§ **WHAT TO WORK ON**
Rewrite the listing below with every "icon" replaced by "symbol" and everything else left unchanged. Leave the pictures out of your answer.
-- BEGIN INPUT RECORDS --
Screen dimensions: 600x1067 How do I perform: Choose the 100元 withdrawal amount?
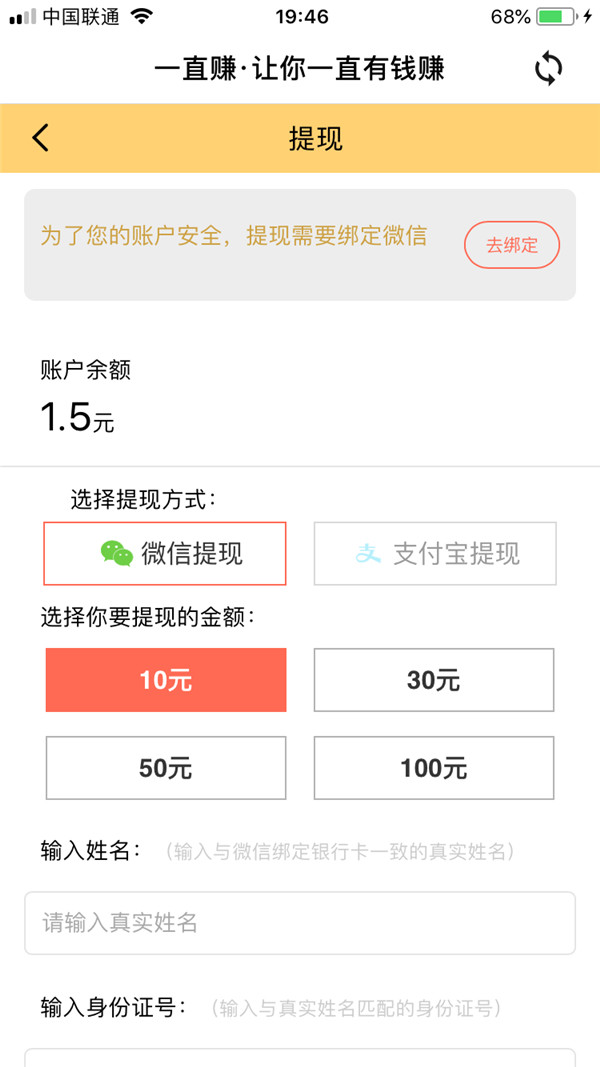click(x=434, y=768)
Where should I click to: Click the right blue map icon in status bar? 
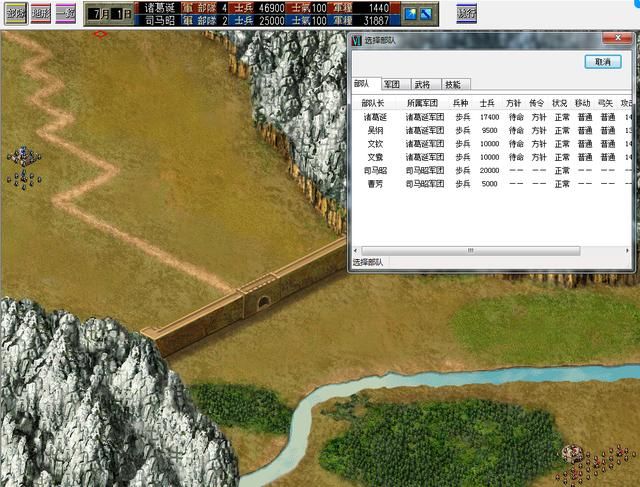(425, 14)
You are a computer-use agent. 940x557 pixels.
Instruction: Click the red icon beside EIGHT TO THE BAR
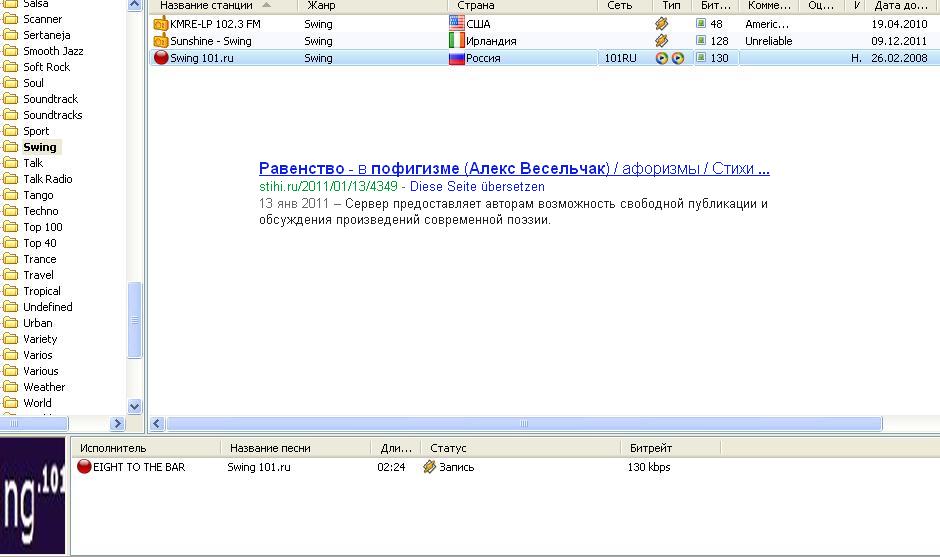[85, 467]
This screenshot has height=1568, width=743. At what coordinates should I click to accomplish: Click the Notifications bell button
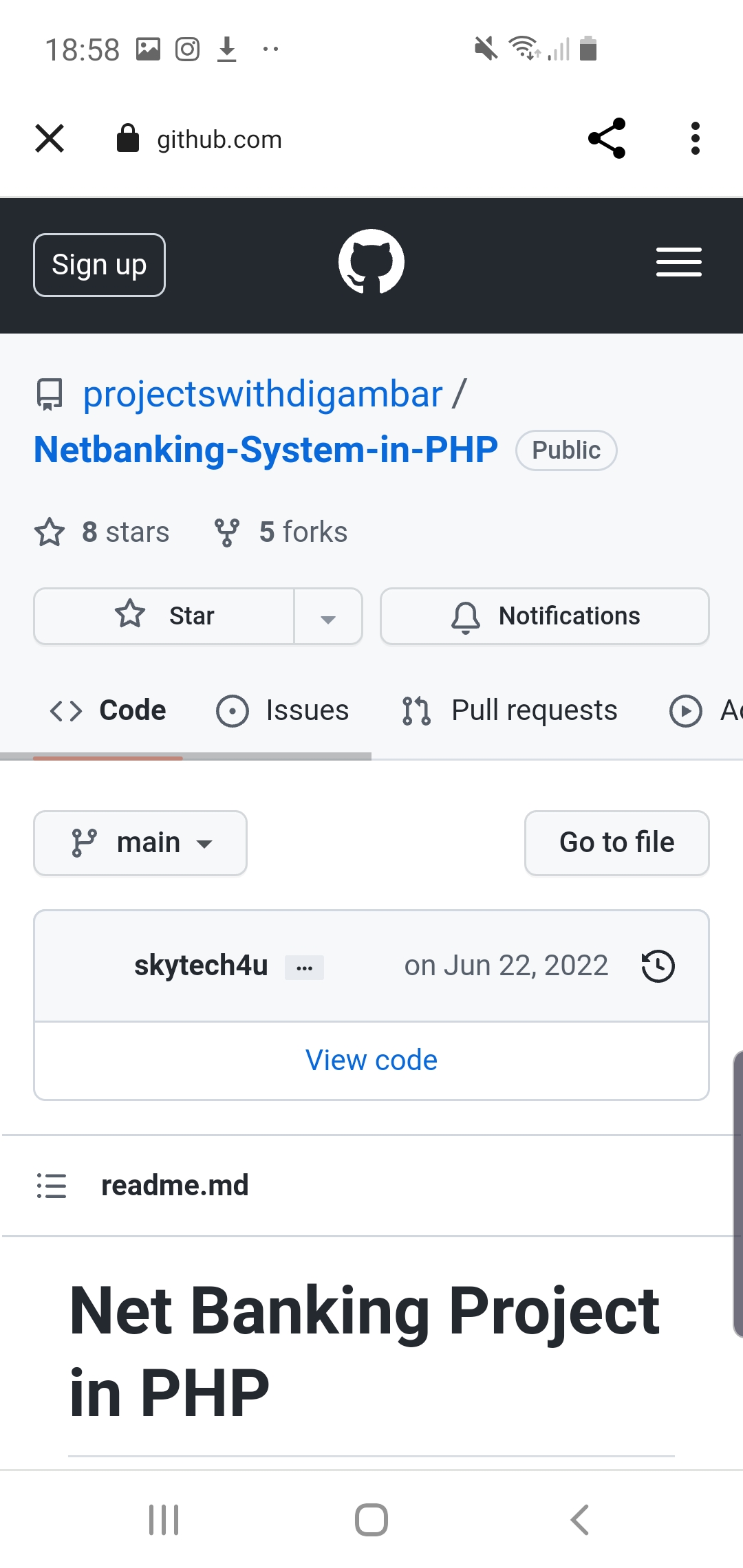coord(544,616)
-- END INPUT RECORDS --
§ **RESPONSE TO THE TASK**
Screen dimensions: 600x1067 How do I perform: Choose the 100元 withdrawal amount?
click(x=434, y=768)
Where should I click to: Click the right blue map symbol in status bar? 
(425, 14)
You are a computer-use agent. 940x557 pixels.
Instruction: Click the red symbol beside EIGHT TO THE BAR
[85, 467]
This screenshot has height=1568, width=743. At what coordinates should I click to accomplish: Click the Notifications bell button
coord(544,616)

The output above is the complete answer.